Two different RT plans derived from the same patient in the 3D group (3D vs. V2D) were compared. The median field width and length in the 3D group and V2D group was 10.0 cm (range, 8.0 to 15.0 cm) and 12.5 cm (range, 9.0 to 17.0 cm), and 13.0 cm (range, 11.0 to 15.0 cm) and 14.8 cm (range, 12.0 to 17.0 cm), respectively (p < 0.05), as shown in Table 2. A summary of the differences in DVHs between the two groups is shown in Table 3. All dosimetric parameters of normal tissues were lower in the 3D group, without exception.
The OS rates were 95.7%, 89.5%, 82.2%, and 68.9% at 1, 2, 3, and 4 years, respectively. The DFS rates were 88.3%, 75.2%, 71.5%, 64.3% at 1, 2, 3, and 4 years, respectively. No difference in OS and DFS was observed between groups. No statistically significant differences in local, regional, and distant recurrence-free survival were observed between groups.
A list of patients with local or regional recurrences is shown in Table 4. Out of eight patients with local failure, six showed failure in the anastomotic site and two showed failure in the duodenal stump. Regional recurrence was observed in eight patients, four patients of the 3D group and four patients of the 2D group, respectively. All local or regional failures were either in-field or combined in- and out-field recurrences.

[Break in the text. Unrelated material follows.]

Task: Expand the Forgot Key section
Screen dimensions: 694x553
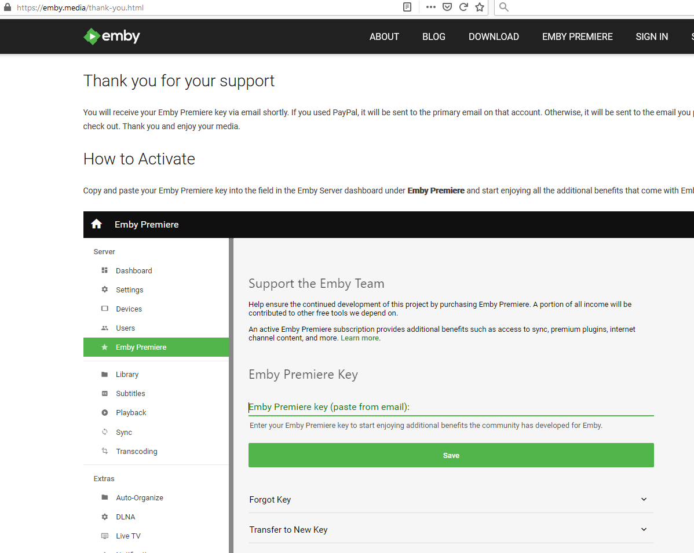Action: [451, 499]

The prognostic factors for DFS and OS were evaluated by variables including age (≤ 50 years vs. > 50 years), sex, Eastern Cooperative Oncology Group (ECOG), T, N, stage, pathology, tumor grade, status of the resection margin, type of surgery, chemotherapy, and RT plan. In univariate analysis, ECOG 1 and 2 were poor prognostic factors compared to ECOG 0, advanced T, N and AJCC stage, positive or close resection margin, and type of surgery (subtotal gastrectomy with Billroth II reconstruction and total gastrectomy was worse than subtotal gastrectomy with Billroth I reconstruction) for DFS, distant recurrence-free survival, and OS, and close resection margin for regional recurrence-free survival. In multivariate analysis, ECOG, advanced T and N, and status of the resection margin were meaningful for OS.
The acute toxicity profiles of patients treated with FL regimen and those treated with CP regimen were analyzed separately. No difference was observed in both groups during and one month post-RT regardless of the chemotherapy regimen used, as shown in Table 5, whereas the between-group difference in the incidence of acute toxicity during RT with FL regimen was marginal (p=0.054).

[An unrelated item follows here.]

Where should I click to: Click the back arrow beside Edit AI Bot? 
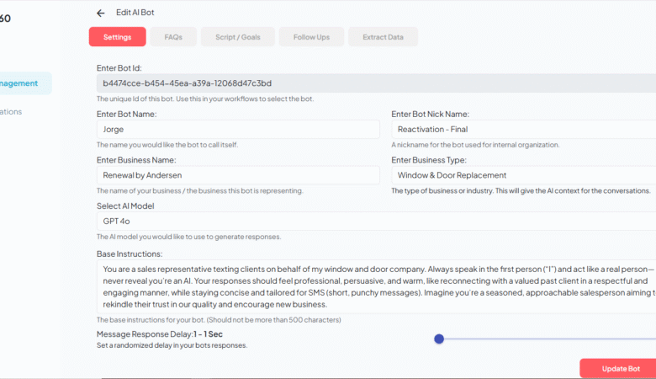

Major complications, including grade 4 bowel toxicity were observed in two patients of the 2D group. Small bowel resection and anastomosis was performed in one patient with bowel perforation at six months post-adjuvant CRT and in the other patient with adhesive bowel obstruction at 14 months post-treatment.
Serial changes in CBC and blood chemistry of all patients were assessed at five time points before, during, and after RT: preoperative (baseline); postoperative (before the first chemotherapy); pre-RT; during RT; and after RT (at 3-4 weeks after completion of RT, just before initiation of the next chemotherapy cycle). No statistically significant differences in CBC and blood chemistry tests were observed between the two groups, as shown in Fig. 4.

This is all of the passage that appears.